■ Task instructions
The records that follow should be retyped word for word.

■ Dataset excerpts
-*-*-

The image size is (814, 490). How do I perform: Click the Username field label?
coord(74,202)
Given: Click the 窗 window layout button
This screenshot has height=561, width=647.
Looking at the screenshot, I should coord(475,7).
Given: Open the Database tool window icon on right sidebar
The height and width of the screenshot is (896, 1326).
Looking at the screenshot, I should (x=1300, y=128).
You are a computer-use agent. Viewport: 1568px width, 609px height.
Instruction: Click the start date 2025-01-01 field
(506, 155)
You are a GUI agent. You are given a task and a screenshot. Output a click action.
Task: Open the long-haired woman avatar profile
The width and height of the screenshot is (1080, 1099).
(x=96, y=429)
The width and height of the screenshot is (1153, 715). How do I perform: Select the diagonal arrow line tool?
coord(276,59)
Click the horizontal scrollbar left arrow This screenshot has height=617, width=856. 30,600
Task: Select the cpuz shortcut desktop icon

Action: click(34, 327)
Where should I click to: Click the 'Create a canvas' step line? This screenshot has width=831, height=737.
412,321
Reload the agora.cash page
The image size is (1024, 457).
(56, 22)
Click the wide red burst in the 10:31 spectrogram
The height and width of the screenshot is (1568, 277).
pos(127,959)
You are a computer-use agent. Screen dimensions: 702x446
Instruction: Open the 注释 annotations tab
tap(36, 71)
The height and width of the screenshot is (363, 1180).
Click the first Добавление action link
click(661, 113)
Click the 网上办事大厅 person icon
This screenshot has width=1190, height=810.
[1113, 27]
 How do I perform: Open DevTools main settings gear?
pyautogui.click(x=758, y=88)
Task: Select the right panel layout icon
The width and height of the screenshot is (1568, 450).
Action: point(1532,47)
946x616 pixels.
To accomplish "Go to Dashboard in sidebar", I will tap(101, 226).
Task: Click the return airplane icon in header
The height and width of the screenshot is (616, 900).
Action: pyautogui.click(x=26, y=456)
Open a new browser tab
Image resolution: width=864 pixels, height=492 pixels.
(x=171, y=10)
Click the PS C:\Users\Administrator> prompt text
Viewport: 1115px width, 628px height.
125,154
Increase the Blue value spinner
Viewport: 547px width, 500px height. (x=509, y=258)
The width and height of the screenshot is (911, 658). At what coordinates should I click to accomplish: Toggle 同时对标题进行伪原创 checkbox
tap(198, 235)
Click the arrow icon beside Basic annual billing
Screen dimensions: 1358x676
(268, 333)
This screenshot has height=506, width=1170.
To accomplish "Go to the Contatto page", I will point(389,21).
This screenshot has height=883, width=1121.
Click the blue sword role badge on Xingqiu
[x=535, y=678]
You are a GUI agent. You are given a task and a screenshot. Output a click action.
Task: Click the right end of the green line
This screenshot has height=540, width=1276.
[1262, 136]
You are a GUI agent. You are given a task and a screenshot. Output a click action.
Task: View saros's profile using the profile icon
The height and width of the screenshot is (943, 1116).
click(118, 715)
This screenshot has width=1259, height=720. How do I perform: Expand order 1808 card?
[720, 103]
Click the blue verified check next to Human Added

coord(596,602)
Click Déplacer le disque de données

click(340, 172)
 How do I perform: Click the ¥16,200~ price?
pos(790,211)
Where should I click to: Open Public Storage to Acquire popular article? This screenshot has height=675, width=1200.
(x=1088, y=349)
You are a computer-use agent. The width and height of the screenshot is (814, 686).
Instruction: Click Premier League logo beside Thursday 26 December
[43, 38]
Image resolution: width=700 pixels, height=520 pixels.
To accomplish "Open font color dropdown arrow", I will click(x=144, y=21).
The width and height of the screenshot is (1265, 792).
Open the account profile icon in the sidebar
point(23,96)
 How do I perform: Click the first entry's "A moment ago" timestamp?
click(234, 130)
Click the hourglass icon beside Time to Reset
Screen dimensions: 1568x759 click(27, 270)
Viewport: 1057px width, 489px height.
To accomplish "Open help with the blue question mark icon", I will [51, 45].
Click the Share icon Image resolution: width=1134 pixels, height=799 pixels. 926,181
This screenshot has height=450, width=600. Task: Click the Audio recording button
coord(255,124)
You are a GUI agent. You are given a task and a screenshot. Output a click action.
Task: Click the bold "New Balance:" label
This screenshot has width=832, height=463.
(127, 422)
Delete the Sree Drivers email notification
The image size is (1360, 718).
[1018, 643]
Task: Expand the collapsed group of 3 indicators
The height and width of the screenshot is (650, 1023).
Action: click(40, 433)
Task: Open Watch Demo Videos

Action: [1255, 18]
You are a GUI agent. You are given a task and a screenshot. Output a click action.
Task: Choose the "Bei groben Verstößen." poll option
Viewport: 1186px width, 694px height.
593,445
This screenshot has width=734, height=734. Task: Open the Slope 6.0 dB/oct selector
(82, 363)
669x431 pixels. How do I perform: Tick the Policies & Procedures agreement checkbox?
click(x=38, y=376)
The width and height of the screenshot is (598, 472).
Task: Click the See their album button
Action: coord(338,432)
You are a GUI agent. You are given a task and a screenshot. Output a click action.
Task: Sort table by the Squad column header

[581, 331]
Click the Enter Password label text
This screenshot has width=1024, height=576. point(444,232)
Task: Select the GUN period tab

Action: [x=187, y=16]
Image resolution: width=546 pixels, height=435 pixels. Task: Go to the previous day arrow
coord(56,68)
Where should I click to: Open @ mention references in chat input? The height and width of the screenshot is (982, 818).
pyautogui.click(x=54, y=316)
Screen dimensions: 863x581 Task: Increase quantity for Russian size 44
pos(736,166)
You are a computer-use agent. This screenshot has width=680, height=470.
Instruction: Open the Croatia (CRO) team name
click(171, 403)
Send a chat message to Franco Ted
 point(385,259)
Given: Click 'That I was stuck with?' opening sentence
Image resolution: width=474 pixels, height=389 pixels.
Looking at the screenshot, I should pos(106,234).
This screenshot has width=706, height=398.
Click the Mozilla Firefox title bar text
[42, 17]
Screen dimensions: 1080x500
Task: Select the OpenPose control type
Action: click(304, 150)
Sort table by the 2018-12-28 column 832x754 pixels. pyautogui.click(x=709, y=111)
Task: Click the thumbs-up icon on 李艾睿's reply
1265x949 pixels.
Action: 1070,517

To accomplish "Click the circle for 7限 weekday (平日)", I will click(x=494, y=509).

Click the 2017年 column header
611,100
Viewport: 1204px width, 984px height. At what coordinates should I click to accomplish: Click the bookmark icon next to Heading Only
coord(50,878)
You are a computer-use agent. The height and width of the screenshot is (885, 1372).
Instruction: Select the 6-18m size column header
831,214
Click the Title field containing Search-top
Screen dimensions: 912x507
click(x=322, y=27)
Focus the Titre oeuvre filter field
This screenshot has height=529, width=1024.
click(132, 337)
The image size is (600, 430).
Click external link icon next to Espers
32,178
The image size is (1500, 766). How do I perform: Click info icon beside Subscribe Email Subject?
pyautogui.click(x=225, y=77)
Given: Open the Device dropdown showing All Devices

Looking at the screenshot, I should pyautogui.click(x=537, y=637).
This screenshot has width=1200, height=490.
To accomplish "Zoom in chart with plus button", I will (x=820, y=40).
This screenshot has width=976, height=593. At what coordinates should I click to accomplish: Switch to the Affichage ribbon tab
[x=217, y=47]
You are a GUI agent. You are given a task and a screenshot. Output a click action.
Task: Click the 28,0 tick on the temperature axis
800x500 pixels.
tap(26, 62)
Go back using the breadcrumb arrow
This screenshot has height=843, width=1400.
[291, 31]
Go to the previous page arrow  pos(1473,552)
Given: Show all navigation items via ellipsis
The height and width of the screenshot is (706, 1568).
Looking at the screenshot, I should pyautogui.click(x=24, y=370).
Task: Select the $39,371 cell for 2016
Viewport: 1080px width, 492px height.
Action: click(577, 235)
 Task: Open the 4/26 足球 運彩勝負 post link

-*-*-

■ Expected answer
The image size is (814, 490). How do I perform: Click the Username field label?
coord(74,202)
Given: Click the 窗 window layout button
This screenshot has height=561, width=647.
Looking at the screenshot, I should coord(475,7).
Given: Open the Database tool window icon on right sidebar
The height and width of the screenshot is (896, 1326).
Looking at the screenshot, I should (x=1300, y=128).
You are a computer-use agent. Viewport: 1568px width, 609px height.
Instruction: Click the start date 2025-01-01 field
(506, 155)
You are a GUI agent. You are given a task and a screenshot. Output a click action.
Task: Open the long-haired woman avatar profile
The width and height of the screenshot is (1080, 1099).
(x=96, y=429)
The width and height of the screenshot is (1153, 715). How do I perform: Select the diagonal arrow line tool?
coord(276,59)
Click the horizontal scrollbar left arrow This screenshot has height=617, width=856. 30,600
Task: Select the cpuz shortcut desktop icon

Action: click(34, 327)
Where should I click to: Click the 'Create a canvas' step line? This screenshot has width=831, height=737.
412,321
Reload the agora.cash page
The image size is (1024, 457).
(56, 22)
Click the wide red burst in the 10:31 spectrogram
The height and width of the screenshot is (1568, 277).
pos(127,959)
You are a computer-use agent. Screen dimensions: 702x446
Instruction: Open the 注释 annotations tab
tap(36, 71)
The height and width of the screenshot is (363, 1180).
Click the first Добавление action link
click(661, 113)
Click the 网上办事大厅 person icon
This screenshot has width=1190, height=810.
[1113, 27]
 How do I perform: Open DevTools main settings gear?
pyautogui.click(x=758, y=88)
Task: Select the right panel layout icon
The width and height of the screenshot is (1568, 450).
Action: point(1532,47)
946x616 pixels.
To accomplish "Go to Dashboard in sidebar", I will tap(101, 226).
Task: Click the return airplane icon in header
The height and width of the screenshot is (616, 900).
Action: pyautogui.click(x=26, y=456)
Open a new browser tab
Image resolution: width=864 pixels, height=492 pixels.
(x=171, y=10)
Click the PS C:\Users\Administrator> prompt text
Viewport: 1115px width, 628px height.
125,154
Increase the Blue value spinner
Viewport: 547px width, 500px height. (x=509, y=258)
The width and height of the screenshot is (911, 658). At what coordinates should I click to accomplish: Toggle 同时对标题进行伪原创 checkbox
tap(198, 235)
Click the arrow icon beside Basic annual billing
Screen dimensions: 1358x676
(268, 333)
This screenshot has height=506, width=1170.
To accomplish "Go to the Contatto page", I will point(389,21).
This screenshot has height=883, width=1121.
Click the blue sword role badge on Xingqiu
[x=535, y=678]
You are a GUI agent. You are given a task and a screenshot. Output a click action.
Task: Click the right end of the green line
This screenshot has height=540, width=1276.
[1262, 136]
You are a GUI agent. You are given a task and a screenshot. Output a click action.
Task: View saros's profile using the profile icon
The height and width of the screenshot is (943, 1116).
click(118, 715)
This screenshot has width=1259, height=720. How do I perform: Expand order 1808 card?
[720, 103]
Click the blue verified check next to Human Added

coord(596,602)
Click Déplacer le disque de données

click(340, 172)
 How do I perform: Click the ¥16,200~ price?
pos(790,211)
Where should I click to: Open Public Storage to Acquire popular article? This screenshot has height=675, width=1200.
(x=1088, y=349)
You are a computer-use agent. The width and height of the screenshot is (814, 686).
Instruction: Click Premier League logo beside Thursday 26 December
[43, 38]
Image resolution: width=700 pixels, height=520 pixels.
To accomplish "Open font color dropdown arrow", I will click(x=144, y=21).
The width and height of the screenshot is (1265, 792).
Open the account profile icon in the sidebar
point(23,96)
 How do I perform: Click the first entry's "A moment ago" timestamp?
click(234, 130)
Click the hourglass icon beside Time to Reset
Screen dimensions: 1568x759 click(27, 270)
Viewport: 1057px width, 489px height.
To accomplish "Open help with the blue question mark icon", I will [51, 45].
Click the Share icon Image resolution: width=1134 pixels, height=799 pixels. 926,181
This screenshot has height=450, width=600. Task: Click the Audio recording button
coord(255,124)
You are a GUI agent. You are given a task and a screenshot. Output a click action.
Task: Click the bold "New Balance:" label
This screenshot has width=832, height=463.
(127, 422)
Delete the Sree Drivers email notification
The image size is (1360, 718).
[1018, 643]
Task: Expand the collapsed group of 3 indicators
The height and width of the screenshot is (650, 1023).
Action: click(40, 433)
Task: Open Watch Demo Videos

Action: [1255, 18]
You are a GUI agent. You are given a task and a screenshot. Output a click action.
Task: Choose the "Bei groben Verstößen." poll option
Viewport: 1186px width, 694px height.
593,445
This screenshot has width=734, height=734. Task: Open the Slope 6.0 dB/oct selector
(82, 363)
669x431 pixels. How do I perform: Tick the Policies & Procedures agreement checkbox?
click(x=38, y=376)
The width and height of the screenshot is (598, 472).
Task: Click the See their album button
Action: coord(338,432)
You are a GUI agent. You are given a task and a screenshot. Output a click action.
Task: Sort table by the Squad column header

[581, 331]
Click the Enter Password label text
This screenshot has width=1024, height=576. point(444,232)
Task: Select the GUN period tab

Action: [x=187, y=16]
Image resolution: width=546 pixels, height=435 pixels. Task: Go to the previous day arrow
coord(56,68)
Where should I click to: Open @ mention references in chat input? The height and width of the screenshot is (982, 818).
pyautogui.click(x=54, y=316)
Screen dimensions: 863x581 Task: Increase quantity for Russian size 44
pos(736,166)
You are a computer-use agent. This screenshot has width=680, height=470.
Instruction: Open the Croatia (CRO) team name
click(171, 403)
Send a chat message to Franco Ted
 point(385,259)
Given: Click 'That I was stuck with?' opening sentence
Image resolution: width=474 pixels, height=389 pixels.
Looking at the screenshot, I should pos(106,234).
This screenshot has width=706, height=398.
Click the Mozilla Firefox title bar text
[42, 17]
Screen dimensions: 1080x500
Task: Select the OpenPose control type
Action: click(304, 150)
Sort table by the 2018-12-28 column 832x754 pixels. pyautogui.click(x=709, y=111)
Task: Click the thumbs-up icon on 李艾睿's reply
1265x949 pixels.
Action: 1070,517

To accomplish "Click the circle for 7限 weekday (平日)", I will click(x=494, y=509).

Click the 2017年 column header
611,100
Viewport: 1204px width, 984px height. At what coordinates should I click to accomplish: Click the bookmark icon next to Heading Only
coord(50,878)
You are a computer-use agent. The height and width of the screenshot is (885, 1372).
Instruction: Select the 6-18m size column header
831,214
Click the Title field containing Search-top
Screen dimensions: 912x507
click(x=322, y=27)
Focus the Titre oeuvre filter field
This screenshot has height=529, width=1024.
click(132, 337)
The image size is (600, 430).
Click external link icon next to Espers
32,178
The image size is (1500, 766). How do I perform: Click info icon beside Subscribe Email Subject?
pyautogui.click(x=225, y=77)
Given: Open the Device dropdown showing All Devices

Looking at the screenshot, I should pyautogui.click(x=537, y=637).
This screenshot has width=1200, height=490.
To accomplish "Zoom in chart with plus button", I will (x=820, y=40).
This screenshot has width=976, height=593. At what coordinates should I click to accomplish: Switch to the Affichage ribbon tab
[x=217, y=47]
You are a GUI agent. You are given a task and a screenshot. Output a click action.
Task: Click the 28,0 tick on the temperature axis
800x500 pixels.
tap(26, 62)
Go back using the breadcrumb arrow
This screenshot has height=843, width=1400.
[291, 31]
Go to the previous page arrow  pos(1473,552)
Given: Show all navigation items via ellipsis
The height and width of the screenshot is (706, 1568).
Looking at the screenshot, I should pyautogui.click(x=24, y=370).
Task: Select the $39,371 cell for 2016
Viewport: 1080px width, 492px height.
Action: click(577, 235)
 Task: Open the 4/26 足球 運彩勝負 post link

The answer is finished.